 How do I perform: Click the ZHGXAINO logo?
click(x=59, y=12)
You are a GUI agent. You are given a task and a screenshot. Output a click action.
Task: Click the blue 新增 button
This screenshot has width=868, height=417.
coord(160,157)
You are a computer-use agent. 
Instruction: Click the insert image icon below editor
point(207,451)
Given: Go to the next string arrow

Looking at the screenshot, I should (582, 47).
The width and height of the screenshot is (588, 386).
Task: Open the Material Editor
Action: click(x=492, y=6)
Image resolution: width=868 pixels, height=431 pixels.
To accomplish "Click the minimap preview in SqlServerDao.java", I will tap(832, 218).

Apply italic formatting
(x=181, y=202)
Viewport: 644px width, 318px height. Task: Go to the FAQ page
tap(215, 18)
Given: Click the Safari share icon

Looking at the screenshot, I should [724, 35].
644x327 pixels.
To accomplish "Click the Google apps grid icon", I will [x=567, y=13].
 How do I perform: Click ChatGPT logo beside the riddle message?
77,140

----------

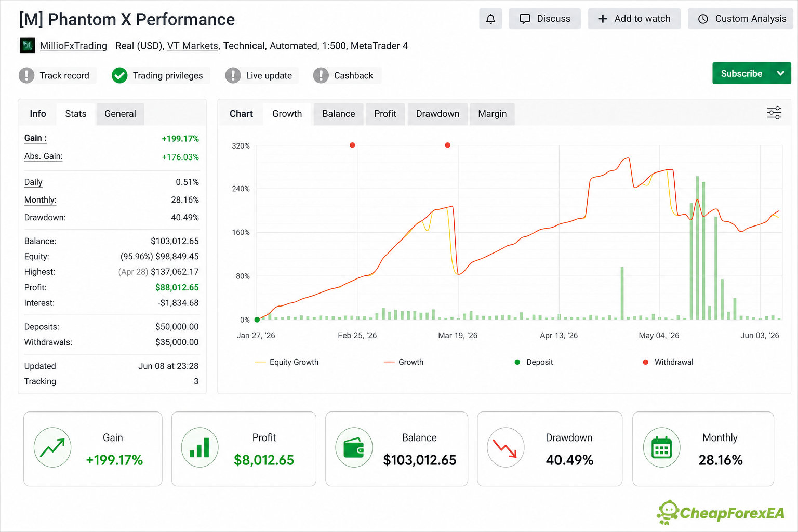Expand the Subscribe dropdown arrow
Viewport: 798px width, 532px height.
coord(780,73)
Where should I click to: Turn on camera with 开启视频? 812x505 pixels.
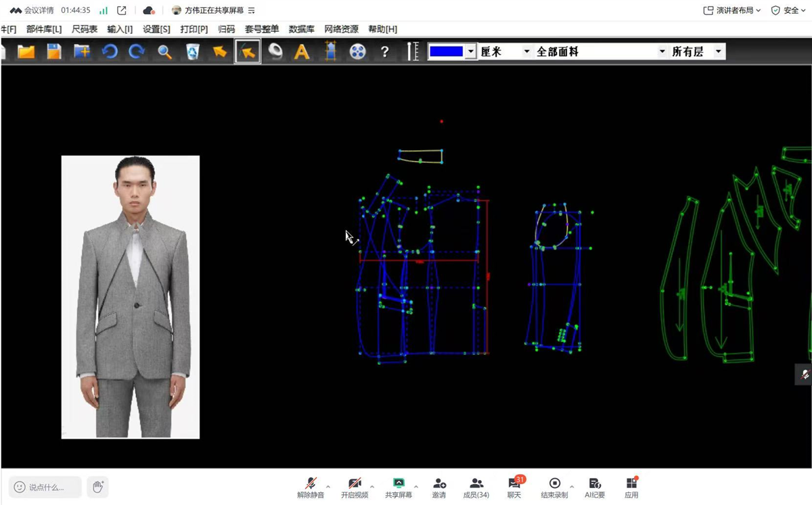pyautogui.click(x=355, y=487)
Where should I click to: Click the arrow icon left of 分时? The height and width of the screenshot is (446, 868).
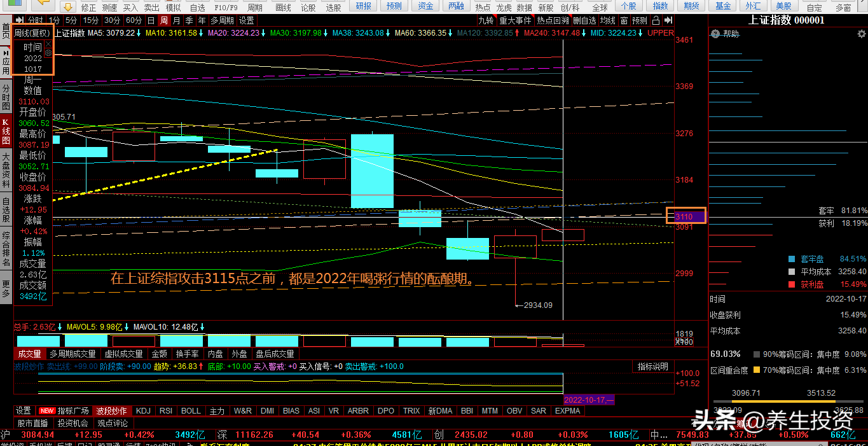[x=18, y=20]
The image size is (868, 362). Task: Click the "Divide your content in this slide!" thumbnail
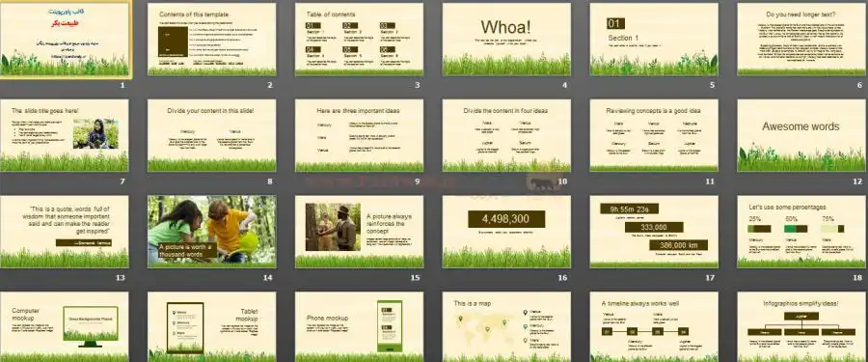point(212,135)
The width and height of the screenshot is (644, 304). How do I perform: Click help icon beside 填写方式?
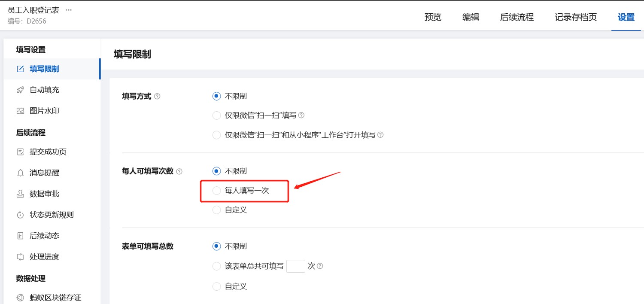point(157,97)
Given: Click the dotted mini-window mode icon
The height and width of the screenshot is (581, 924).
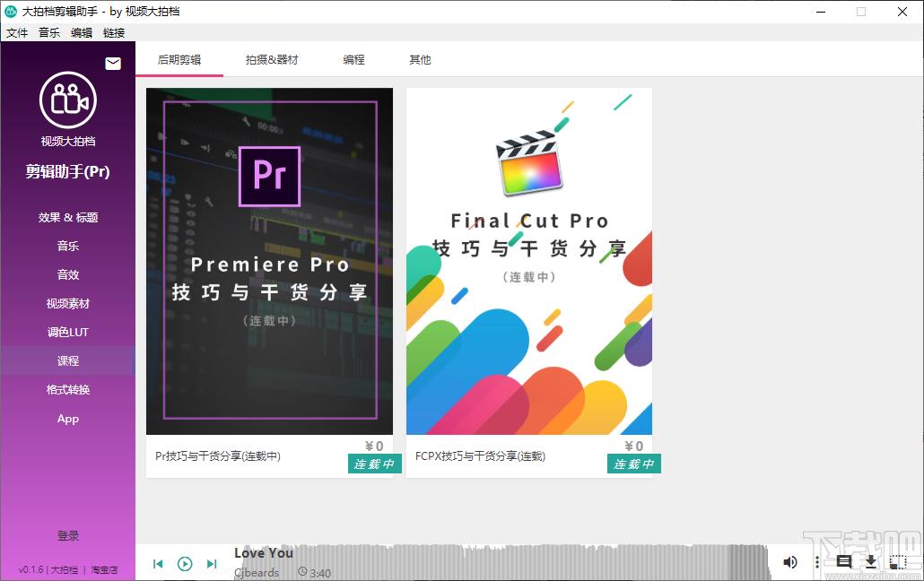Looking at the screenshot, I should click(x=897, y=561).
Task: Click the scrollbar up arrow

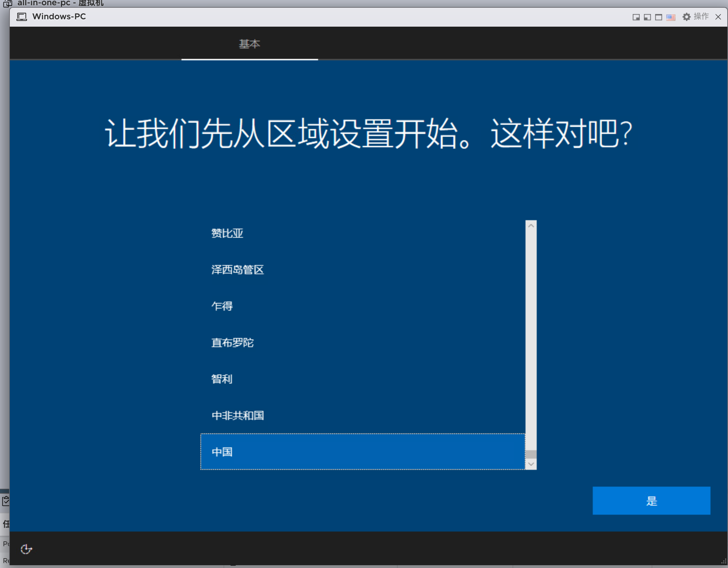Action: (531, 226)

----------

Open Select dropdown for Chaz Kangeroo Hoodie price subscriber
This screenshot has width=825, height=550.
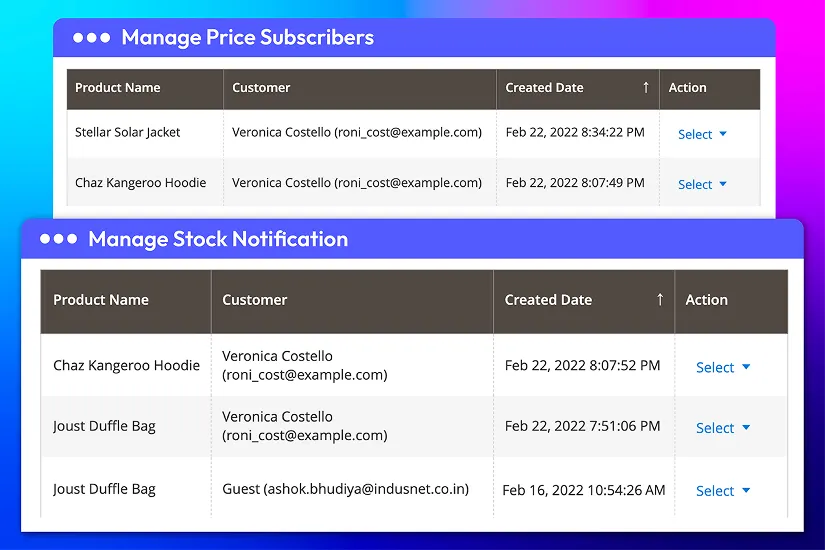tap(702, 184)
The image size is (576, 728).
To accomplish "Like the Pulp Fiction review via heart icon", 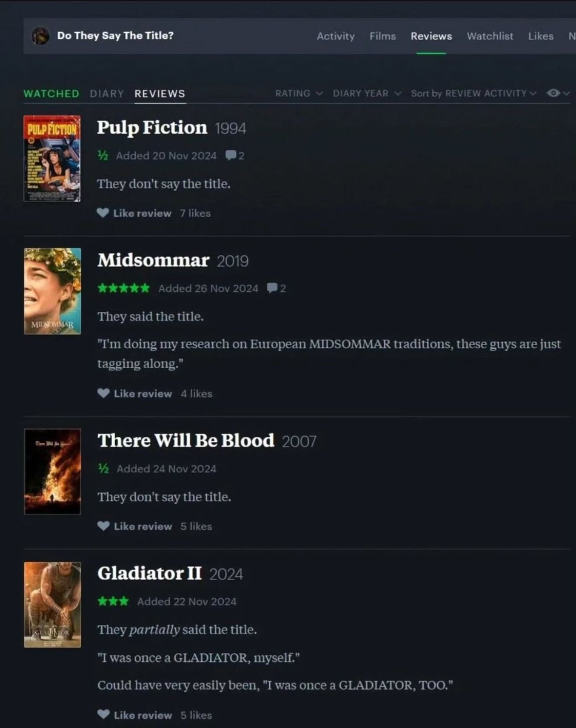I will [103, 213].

----------

● **INSTRUCTIONS TO FOLLOW**
Print the part of the records that opens with the line containing "How do I perform: Click the ZHGXAINO logo?" and closes with the line containing "coord(160,157)", repeating each line exactly.

● **EXERCISE ANSWER**
 How do I perform: Click the ZHGXAINO logo?
click(x=59, y=12)
You are a GUI agent. You are given a task and a screenshot. Output a click action.
Task: Click the blue 新增 button
This screenshot has width=868, height=417.
coord(160,157)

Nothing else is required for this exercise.